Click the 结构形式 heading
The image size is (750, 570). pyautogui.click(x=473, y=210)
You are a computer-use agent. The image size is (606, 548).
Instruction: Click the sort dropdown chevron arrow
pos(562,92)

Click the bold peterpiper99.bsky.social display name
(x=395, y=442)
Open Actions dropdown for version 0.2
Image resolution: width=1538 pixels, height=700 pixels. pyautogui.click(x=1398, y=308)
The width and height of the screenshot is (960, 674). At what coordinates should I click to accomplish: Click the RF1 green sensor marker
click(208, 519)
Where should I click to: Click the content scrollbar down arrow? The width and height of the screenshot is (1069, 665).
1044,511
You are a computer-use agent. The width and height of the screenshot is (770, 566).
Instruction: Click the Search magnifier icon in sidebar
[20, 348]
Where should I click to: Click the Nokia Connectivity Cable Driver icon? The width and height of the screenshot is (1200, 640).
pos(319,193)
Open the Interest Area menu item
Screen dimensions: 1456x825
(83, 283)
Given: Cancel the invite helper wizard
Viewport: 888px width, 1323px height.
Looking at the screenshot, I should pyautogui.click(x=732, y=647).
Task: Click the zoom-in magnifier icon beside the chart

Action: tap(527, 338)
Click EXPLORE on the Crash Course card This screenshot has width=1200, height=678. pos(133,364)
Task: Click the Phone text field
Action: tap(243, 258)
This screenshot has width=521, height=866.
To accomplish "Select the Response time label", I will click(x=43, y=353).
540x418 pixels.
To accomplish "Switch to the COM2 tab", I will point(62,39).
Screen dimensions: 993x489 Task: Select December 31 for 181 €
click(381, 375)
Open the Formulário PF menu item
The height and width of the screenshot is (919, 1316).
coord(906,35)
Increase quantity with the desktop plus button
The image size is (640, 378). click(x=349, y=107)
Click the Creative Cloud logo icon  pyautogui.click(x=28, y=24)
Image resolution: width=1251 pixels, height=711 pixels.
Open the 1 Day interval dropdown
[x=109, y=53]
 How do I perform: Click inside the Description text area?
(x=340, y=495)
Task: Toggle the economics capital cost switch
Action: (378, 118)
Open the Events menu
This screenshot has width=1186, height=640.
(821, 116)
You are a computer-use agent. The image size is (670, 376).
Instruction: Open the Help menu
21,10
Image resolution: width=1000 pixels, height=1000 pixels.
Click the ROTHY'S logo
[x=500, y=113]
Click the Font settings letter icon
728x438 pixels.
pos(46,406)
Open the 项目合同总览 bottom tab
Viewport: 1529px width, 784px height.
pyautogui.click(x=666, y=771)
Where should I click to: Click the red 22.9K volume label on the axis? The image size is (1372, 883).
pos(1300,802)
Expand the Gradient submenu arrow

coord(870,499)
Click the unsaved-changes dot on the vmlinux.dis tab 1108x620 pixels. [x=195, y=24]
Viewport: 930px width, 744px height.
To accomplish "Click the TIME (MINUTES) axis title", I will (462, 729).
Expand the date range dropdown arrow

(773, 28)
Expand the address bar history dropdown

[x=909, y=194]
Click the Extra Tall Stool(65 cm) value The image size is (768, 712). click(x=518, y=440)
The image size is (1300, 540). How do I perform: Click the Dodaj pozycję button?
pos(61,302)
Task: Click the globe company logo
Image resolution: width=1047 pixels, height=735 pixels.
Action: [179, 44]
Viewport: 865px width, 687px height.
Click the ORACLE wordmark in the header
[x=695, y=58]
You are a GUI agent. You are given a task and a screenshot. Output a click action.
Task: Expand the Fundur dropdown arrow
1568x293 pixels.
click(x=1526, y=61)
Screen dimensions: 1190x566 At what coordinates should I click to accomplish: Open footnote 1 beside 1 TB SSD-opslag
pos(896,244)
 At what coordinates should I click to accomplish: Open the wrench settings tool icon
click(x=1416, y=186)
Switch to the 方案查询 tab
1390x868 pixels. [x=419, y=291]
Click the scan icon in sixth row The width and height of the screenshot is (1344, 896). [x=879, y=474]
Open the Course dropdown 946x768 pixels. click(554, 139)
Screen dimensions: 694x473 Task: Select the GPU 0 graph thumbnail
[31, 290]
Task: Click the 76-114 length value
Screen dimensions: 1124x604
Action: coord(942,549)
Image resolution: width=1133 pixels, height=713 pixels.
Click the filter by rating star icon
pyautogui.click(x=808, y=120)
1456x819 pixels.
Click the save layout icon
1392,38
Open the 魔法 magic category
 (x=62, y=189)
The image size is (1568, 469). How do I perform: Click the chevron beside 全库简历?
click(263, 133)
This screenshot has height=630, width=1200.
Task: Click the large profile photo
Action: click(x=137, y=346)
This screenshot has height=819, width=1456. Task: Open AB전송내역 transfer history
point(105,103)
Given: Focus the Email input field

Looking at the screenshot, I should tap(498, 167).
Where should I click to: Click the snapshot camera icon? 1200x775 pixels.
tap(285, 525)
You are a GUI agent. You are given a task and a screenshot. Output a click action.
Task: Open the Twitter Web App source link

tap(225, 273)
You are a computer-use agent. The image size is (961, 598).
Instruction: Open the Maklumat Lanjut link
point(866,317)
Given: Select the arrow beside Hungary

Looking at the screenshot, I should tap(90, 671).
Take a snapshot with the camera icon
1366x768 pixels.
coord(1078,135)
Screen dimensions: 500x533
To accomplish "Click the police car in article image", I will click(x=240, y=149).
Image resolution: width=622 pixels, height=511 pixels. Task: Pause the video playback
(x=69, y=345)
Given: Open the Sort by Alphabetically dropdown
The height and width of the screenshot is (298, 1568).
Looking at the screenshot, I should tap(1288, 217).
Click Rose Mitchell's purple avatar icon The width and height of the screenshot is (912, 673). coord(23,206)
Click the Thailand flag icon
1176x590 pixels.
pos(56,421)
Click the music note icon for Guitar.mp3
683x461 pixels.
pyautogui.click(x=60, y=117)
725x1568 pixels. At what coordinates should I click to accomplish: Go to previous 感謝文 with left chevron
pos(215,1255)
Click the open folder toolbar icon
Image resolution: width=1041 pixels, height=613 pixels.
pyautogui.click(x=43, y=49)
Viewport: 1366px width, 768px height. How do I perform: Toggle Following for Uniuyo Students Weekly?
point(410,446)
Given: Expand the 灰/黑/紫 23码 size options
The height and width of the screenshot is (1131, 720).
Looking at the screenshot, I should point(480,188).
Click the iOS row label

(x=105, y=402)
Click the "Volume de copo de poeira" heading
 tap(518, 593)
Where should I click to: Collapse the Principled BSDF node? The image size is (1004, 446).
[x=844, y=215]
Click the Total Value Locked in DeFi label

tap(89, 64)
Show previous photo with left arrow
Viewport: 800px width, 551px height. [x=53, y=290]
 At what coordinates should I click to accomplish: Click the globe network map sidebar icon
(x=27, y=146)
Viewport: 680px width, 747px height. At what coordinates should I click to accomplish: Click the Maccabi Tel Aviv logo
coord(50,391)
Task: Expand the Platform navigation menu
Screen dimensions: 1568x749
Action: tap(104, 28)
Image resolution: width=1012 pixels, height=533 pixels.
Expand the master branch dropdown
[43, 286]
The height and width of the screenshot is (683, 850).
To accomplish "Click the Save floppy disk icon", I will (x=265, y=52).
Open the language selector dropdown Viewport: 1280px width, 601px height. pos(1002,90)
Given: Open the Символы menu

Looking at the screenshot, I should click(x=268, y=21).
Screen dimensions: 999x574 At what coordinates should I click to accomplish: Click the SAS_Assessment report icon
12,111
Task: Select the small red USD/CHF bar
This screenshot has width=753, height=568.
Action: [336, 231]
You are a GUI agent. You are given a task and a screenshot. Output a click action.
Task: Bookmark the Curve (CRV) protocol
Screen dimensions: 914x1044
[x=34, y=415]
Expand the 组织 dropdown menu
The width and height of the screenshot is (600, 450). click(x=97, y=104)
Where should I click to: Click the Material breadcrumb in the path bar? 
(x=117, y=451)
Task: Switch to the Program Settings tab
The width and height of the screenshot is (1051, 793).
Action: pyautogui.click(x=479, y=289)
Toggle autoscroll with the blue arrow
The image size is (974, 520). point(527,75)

Description of the task:
In the entries above, find each line that includes the string "computer" and copy it.

Task answer:
You are a computer-use agent. The image size is (606, 548).
You are a computer-use agent. The width and height of the screenshot is (770, 566).
You are a computer-use agent. The image size is (670, 376).
You are a computer-use agent. The image size is (961, 598).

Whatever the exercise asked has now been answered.